--- PROVIDED PASSAGE Enclosed Below ---

2019 Bestsellers & Collective Picks

This year sometimes felt like an unwanted gift that just kept on giving – a constant barrage of right-wing gains, escalating crises, and exhausting political theatrics that taught us to approach every new week with a sense of trepidation. The gift that we gave ourselves in 2019 was a year of bold books that helped us find our resilience in the face of heartache and imagine a future for a world made whole with love and solidarity.

This was a year of turning away from books written about us and towards books written by and for us. “Own voices” titles asserted the tremendous value of our own experiences, and many of us saw ourselves as the heroes in the kinds of stories that we never felt reflected in before. In a year when feeling good felt like an act of defiance, books invited us to embrace joy and community care as tools of resistance. As we sought to understand how to survive the present, books gave us a glimpse into what could come next. Let us take a page from these books and approach 2020 not with dread, but with the conviction of possibility.

--- End of Enclosed PROVIDED PASSAGE ---

» **WORK INSTRUCTIONS**:
A. Extract the part of the 2019 bestsellers introduction from "This year sometimes" up to and including "love and solidarity.".
B. What comes next in the 2019 bestsellers introduction? Continue it from its final sentence.
The rows have no connection to the 2019 bestsellers introduction.

--- RECORDED INFORMATION Enclosed Below ---

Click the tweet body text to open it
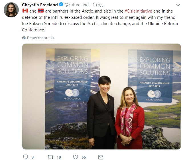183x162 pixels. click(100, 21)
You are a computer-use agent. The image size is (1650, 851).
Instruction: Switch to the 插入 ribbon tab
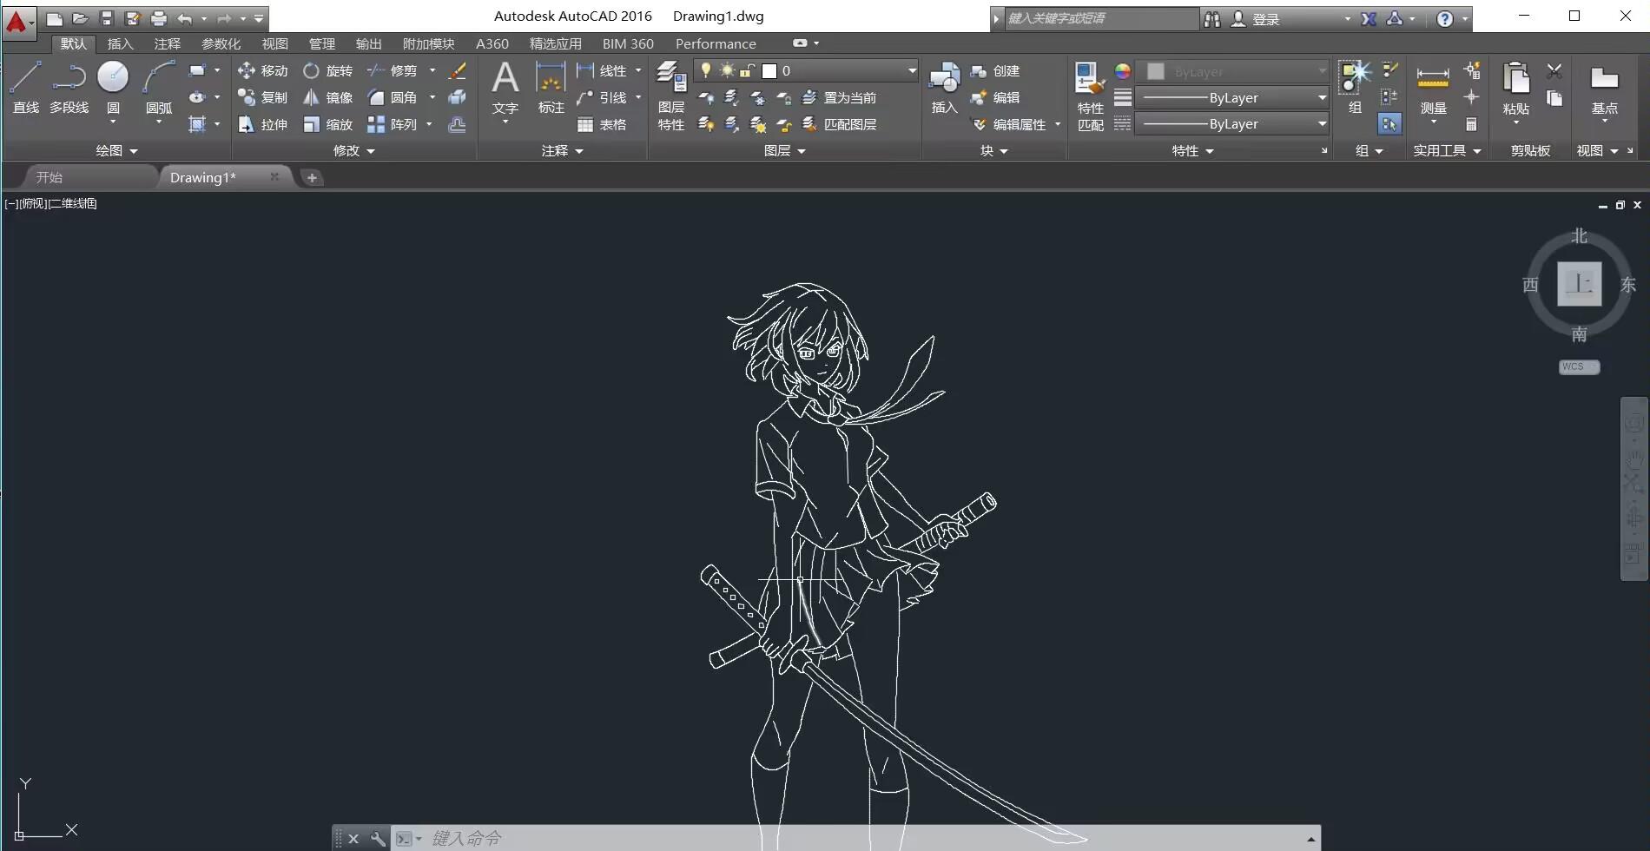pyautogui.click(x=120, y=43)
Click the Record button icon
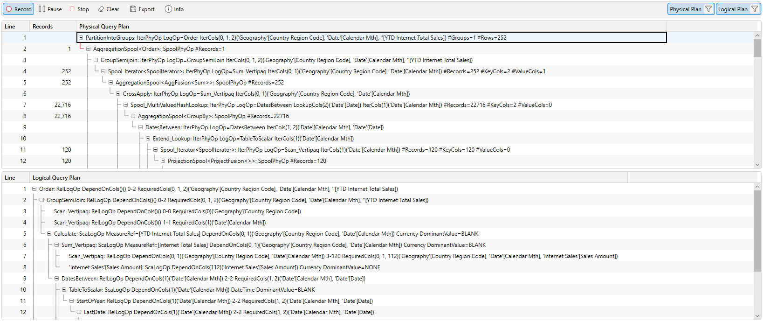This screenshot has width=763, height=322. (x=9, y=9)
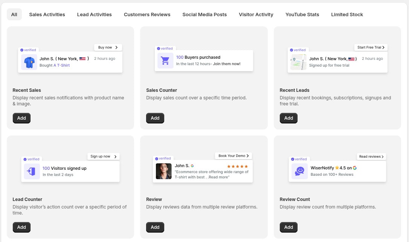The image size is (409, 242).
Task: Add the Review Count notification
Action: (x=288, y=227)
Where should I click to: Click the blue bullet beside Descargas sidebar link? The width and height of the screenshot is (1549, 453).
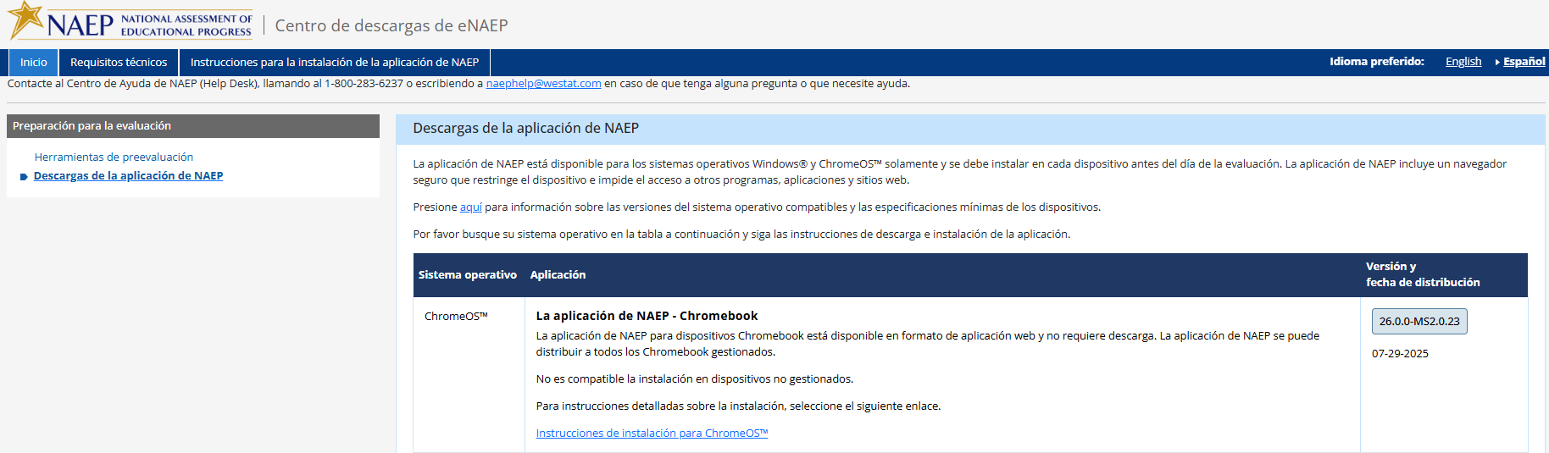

--- End of Enclosed RECORDED INFORMATION ---
--- RECORDED INFORMATION Enclosed Below ---

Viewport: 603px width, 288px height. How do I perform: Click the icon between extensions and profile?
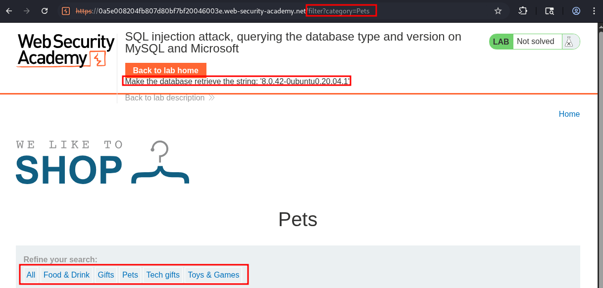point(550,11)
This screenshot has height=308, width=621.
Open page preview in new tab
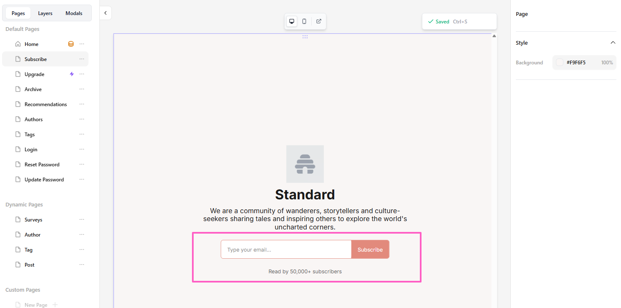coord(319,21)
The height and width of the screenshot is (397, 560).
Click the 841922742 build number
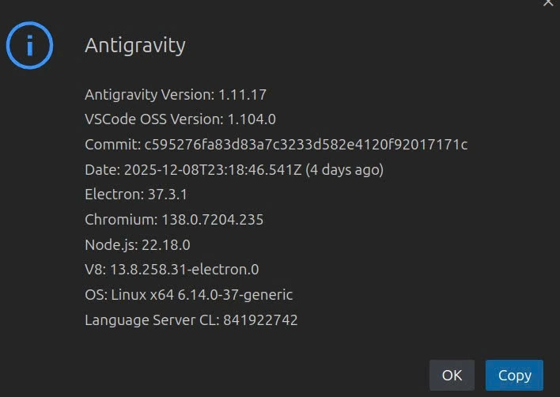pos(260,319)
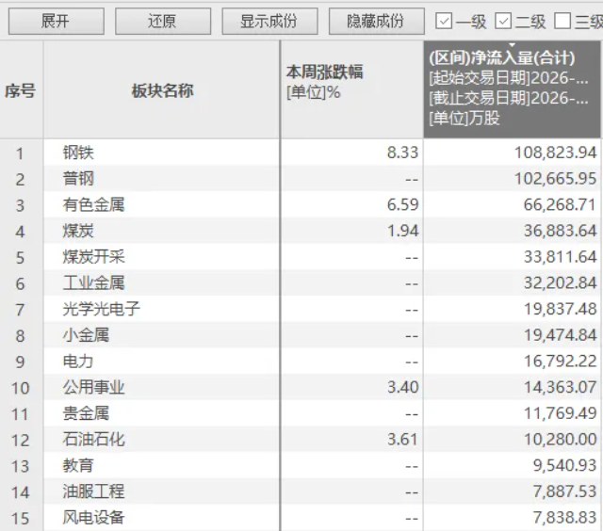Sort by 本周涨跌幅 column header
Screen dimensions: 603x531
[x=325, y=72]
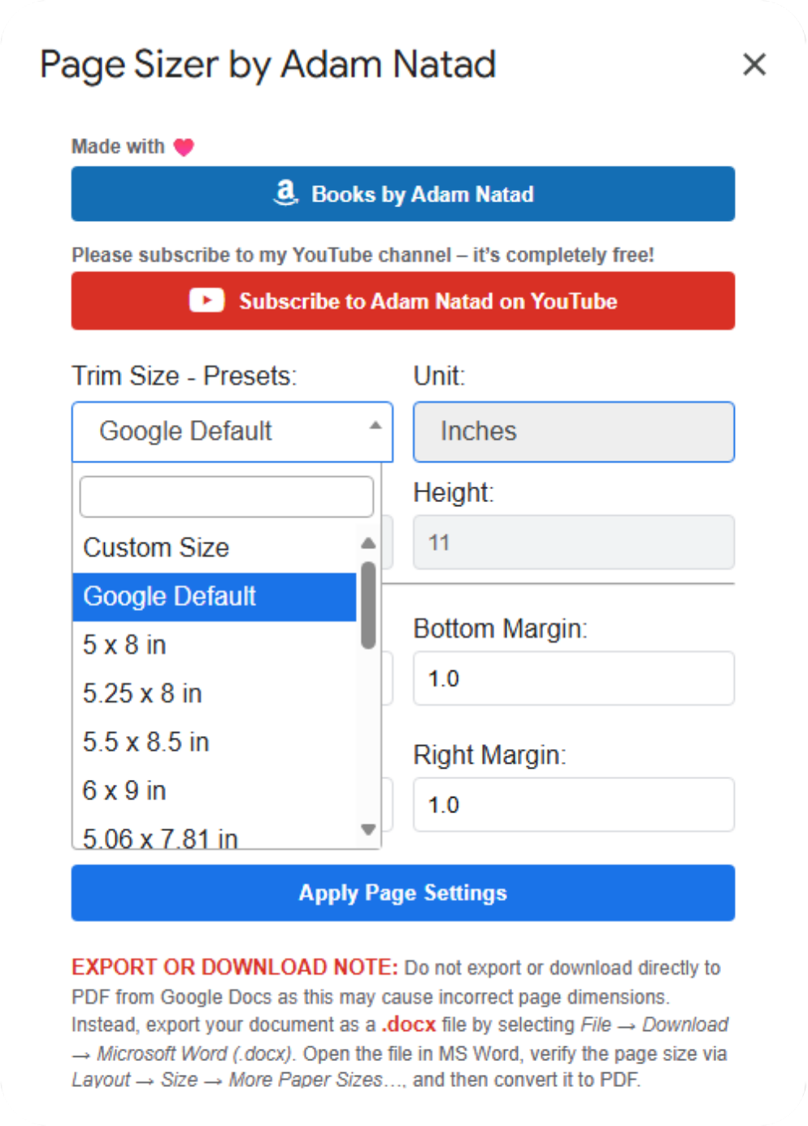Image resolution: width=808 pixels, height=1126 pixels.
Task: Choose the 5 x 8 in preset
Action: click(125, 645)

--- End of Enclosed RECORDED INFORMATION ---
--- RECORDED INFORMATION Enclosed Below ---

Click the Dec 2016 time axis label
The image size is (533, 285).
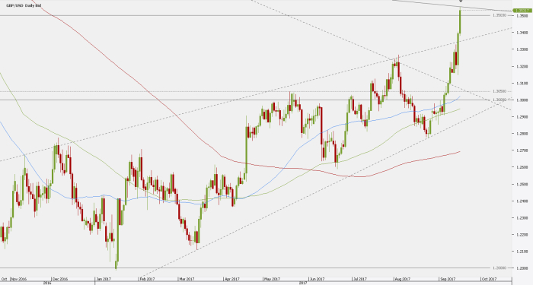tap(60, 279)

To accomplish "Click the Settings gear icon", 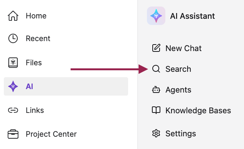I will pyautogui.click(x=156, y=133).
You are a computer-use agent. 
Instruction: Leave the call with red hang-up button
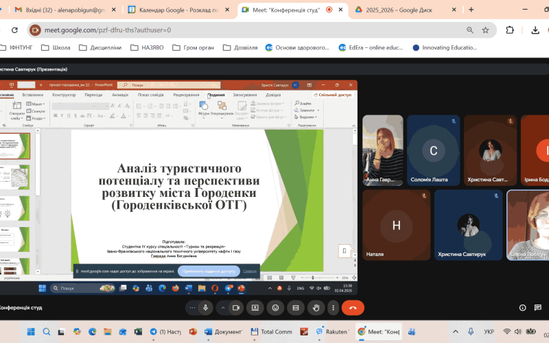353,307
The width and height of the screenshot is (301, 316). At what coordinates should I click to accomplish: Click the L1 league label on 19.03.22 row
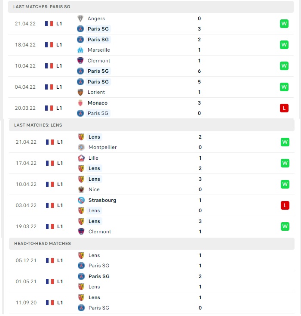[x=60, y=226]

--- End of Enclosed RECORDED INFORMATION ---

» **PER-TASK OUTPUTS**:
A.
This year sometimes felt like an unwanted gift that just kept on giving – a constant barrage of right-wing gains, escalating crises, and exhausting political theatrics that taught us to approach every new week with a sense of trepidation. The gift that we gave ourselves in 2019 was a year of bold books that helped us find our resilience in the face of heartache and imagine a future for a world made whole with love and solidarity.

B.
Showing 1 - 12 of 12 items

A People's Future of the United States is not a simple read, nor a comfortable one. It begins from the premise that our current precarious situation will almost certainly get much worse. But within all of the futures contained here, there remain people, people whose marginalizations, whose existence on the edges of what some ideologies would think of as America, have given them profound depths of resilience. These futures are not easy. But they show us how we too might find ways to live, and live well, no matter what is coming.
—Arkady Martine, author of A Memory Called Empire

What do you do after you have written Stamped From the Beginning, an award-winning history of racist ideas?… If you’re Ibram X. Kendi, you craft another stunner of a book… What emerges from these insights is the most courageous book to date on the problem of race in the Western mind, a confessional of self-examination that may, in fact, be our best chance to free ourselves from our national nightmare.
—Jeffrey C. Stewert, author of The New Negro: The Life of Alain Locke

Historian Elizabeth Catte’s What You Are Getting Wrong About Appalachia offered a more nuanced take [on Appalachia], addressing the way white men, outsiders and tourist journalists have all got it wrong. While urban liberals wring their hands and conservatives complain about lazy welfare recipients, [What You Are Getting Wrong] represents a much wider range of voices, motivations and experiences exist than are usually portrayed in the media. In Left Elsewhere, Catte continues to develop her complex picture of rural America while looking for possible futures for its political left.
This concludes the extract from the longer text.